Event Registration - DACOR
How Should We Deal with Russia Over the Next 5 Years?
6/25/2024
10:30 AM - 11:45 AM EST


Location: Online





Event Description
This is a virtual event. While there is no fee, registration is required. Registrants will be emailed join information before the event.

Join us for our next TransAtlantic Dialogue with the Foreign Commonwealth & Development Office Association, the Canadian Ambassadors Alumni Network, and the Canadian Foreign Service Alumni Forum, our counterparts in the United Kingdom and Canada.

The program will be moderated by Simon Smith, chair of the Steering Committee of the Ukraine Forum at Chatham House and former UK Ambassador to Ukraine. The panel will be comprised of Sir Laurence Bristow, former UK ambassador to Moscow and Afghanistan; William Courtney, former US ambassador to Kazakhstan and Georgia; and Leith Sarty, who served the Canadian Embassy in Moscow twice, the second as Deputy Head of Mission.

Sir Laurie Bristow was her Majesty’s Ambassador to Afghanistan from June to November 2021. Prior to this, Sir Laurie Bristow was the COP26 Regional Ambassador to the Middle East, North Africa, Eastern Europe, Central Asia.

Previously Sir Laurie was Her Majesty’s Ambassador to the Russian Federation, from January 2016 until January 2020. He has also been Foreign & Commonwealth Office (FCO), Director, National Security (2012-2015); FCO, Director, Eastern Europe and Central Asia (2010-2012); Moscow, Minister and Deputy Head of Mission (2007-2010); Baku, Her Majesty's Ambassador (2004-2007); and FCO, Deputy Director, Iraq Planning Unite/Iraq Policy Unit (2003); among other positions.

William Courtney is an adjunct senior fellow at RAND. He cochairs the America's International Partners advisory council of America250, the executive arm of the U.S. Semiquincentennial Commission. It inspires and facilitates commemorations of the 250th anniversary of the founding of the United States in 1776.

In 2014, Ambassador Courtney joined RAND from Computer Sciences Corporation, where he was senior principal for federal policy strategy. From 1972 through 1999 he was a foreign service officer in the U.S. Department of State. He was ambassador to Kazakhstan, Georgia, and the U.S.-Soviet Commission which implemented the Threshold Test Ban Treaty. He was special assistant to the president for Russia, Ukraine, and Eurasia; deputy negotiator in U.S.-Soviet Defense and Space Talks; deputy executive secretary of the NSC staff; and special assistant to the Under Secretary of State for Political Affairs. He served abroad in Brasilia, Moscow, Geneva, Almaty, and Tbilisi.

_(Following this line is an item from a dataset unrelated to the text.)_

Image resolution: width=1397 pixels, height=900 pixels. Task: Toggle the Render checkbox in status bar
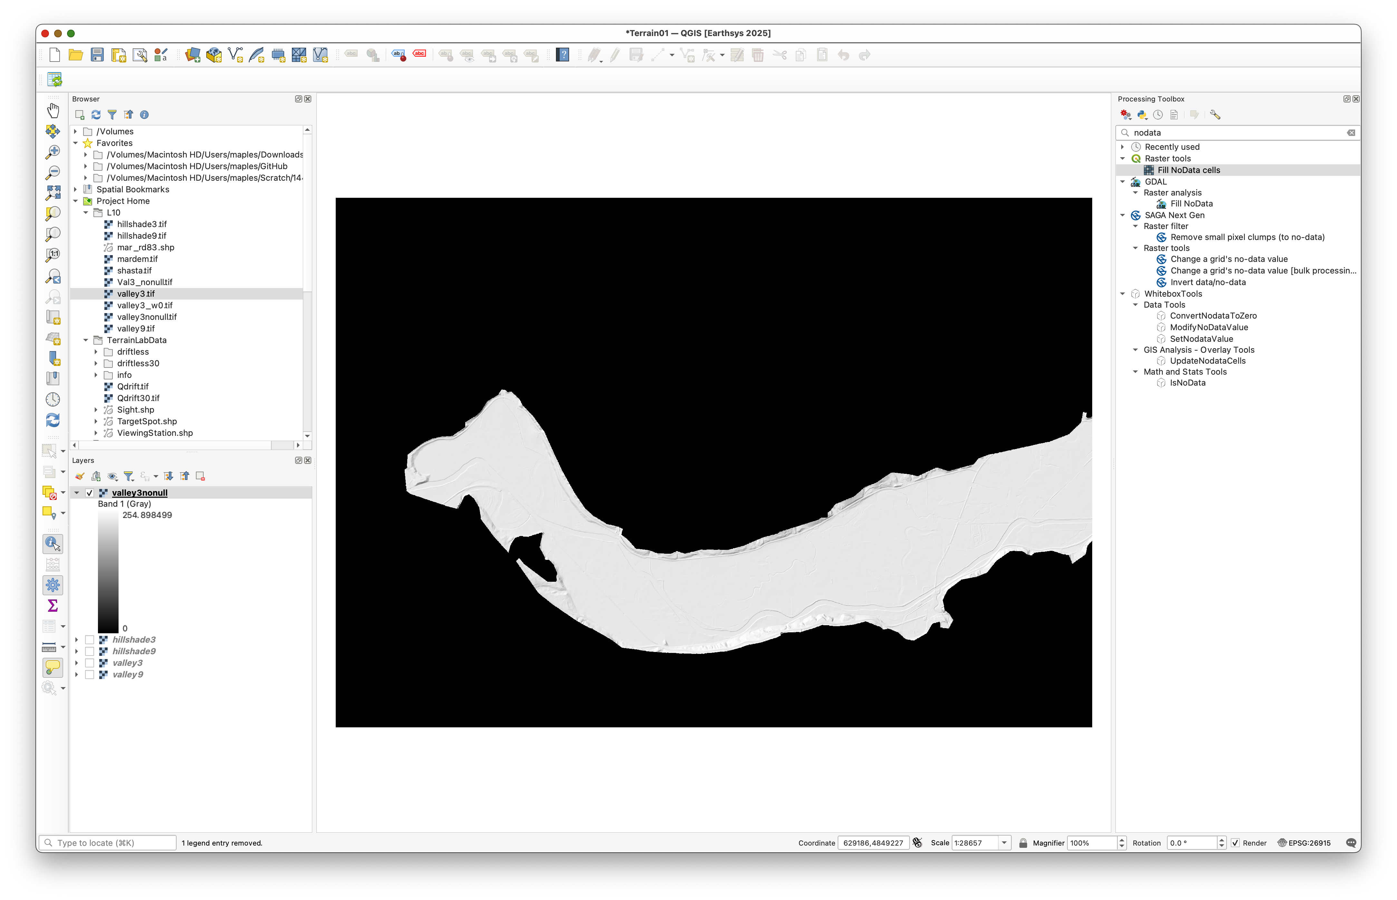pyautogui.click(x=1235, y=843)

Leigh Sarty is an Adjunct Professor at the Institute of European, Russian and Eurasian Studies and Senior Fellow at the Norman Paterson School of International Affairs at Carleton University.  He is also a Senior Fellow at the Bill Graham Centre for Contemporary International History at the University of Toronto.  A graduate of Trinity College at the University of Toronto (B.A. 1983), Carleton University (M.A. 1985) and Columbia University (PhD 1991), he joined the Canadian Foreign Service in 1993, serving the Canadian Embassy in Moscow from 1996-99 and then again as Deputy Head of Mission from 2012-16.  He also headed the Political Section at the Embassy in Beijing from 2003-07.

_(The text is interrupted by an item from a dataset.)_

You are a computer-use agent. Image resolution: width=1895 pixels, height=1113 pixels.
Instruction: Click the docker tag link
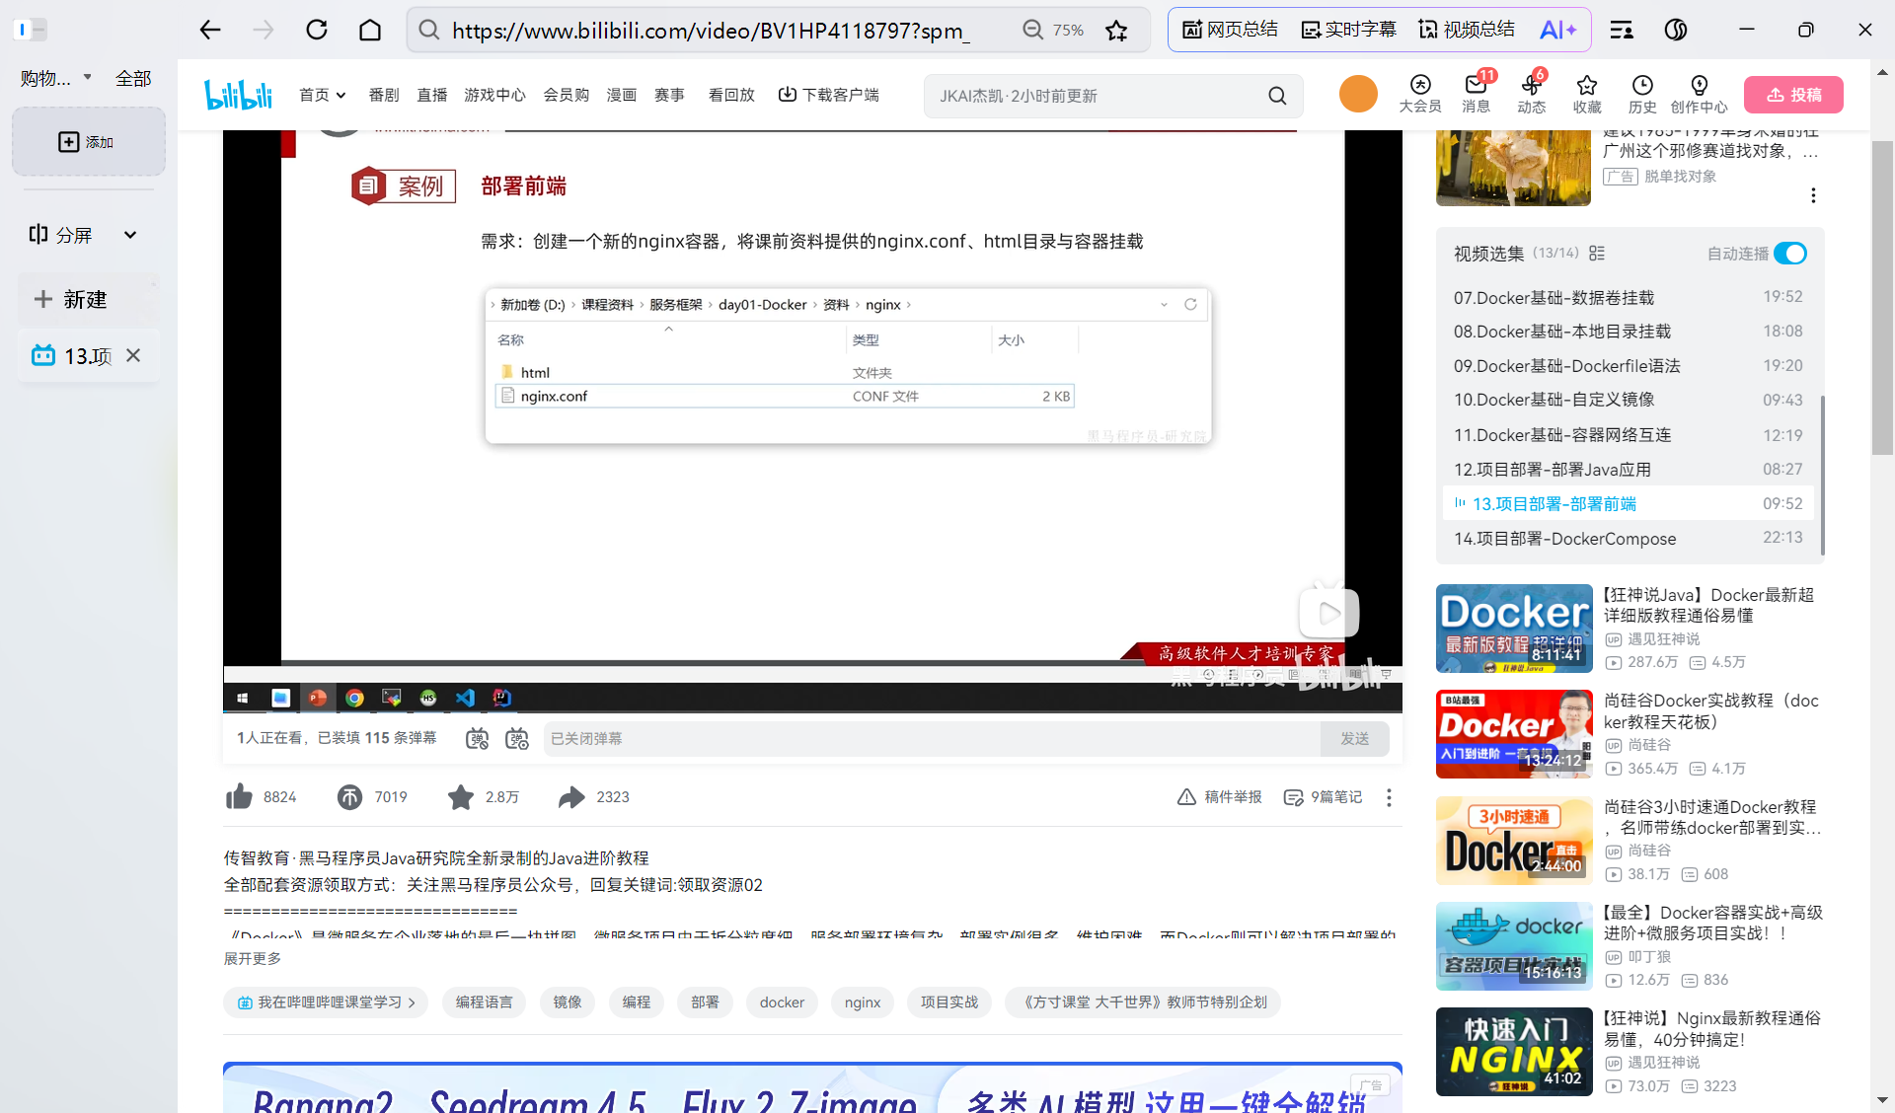pos(782,1002)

In Ottawa he was Director for Russia and East Europe from 2007-12, Director General for Europe from 2016-18 and Global Affairs Canada Scholar in Residence until his retirement in 2021.  Leigh speaks both Russian and Mandarin. His pieces on Russia and Sino-Russian relations have appeared in the International JournalThe Washington Quarterly, the Canadian Journal of European and Russian Studies and The Line.

Simon Smith chairs the Steering Committee of the Ukraine Forum at Chatham House. He was British Ambassador to Ukraine from 2012-15 and before that Economic/Commercial Counsellor at the British Embassy in Moscow during the last 2 years of Yeltsin's Presidency and the first 2 years of Putin's. In a 35 year career in the British Diplomatic Service he also served as UK Governor on the IAEA Board, and as British Ambassador to Austria and to South Korea.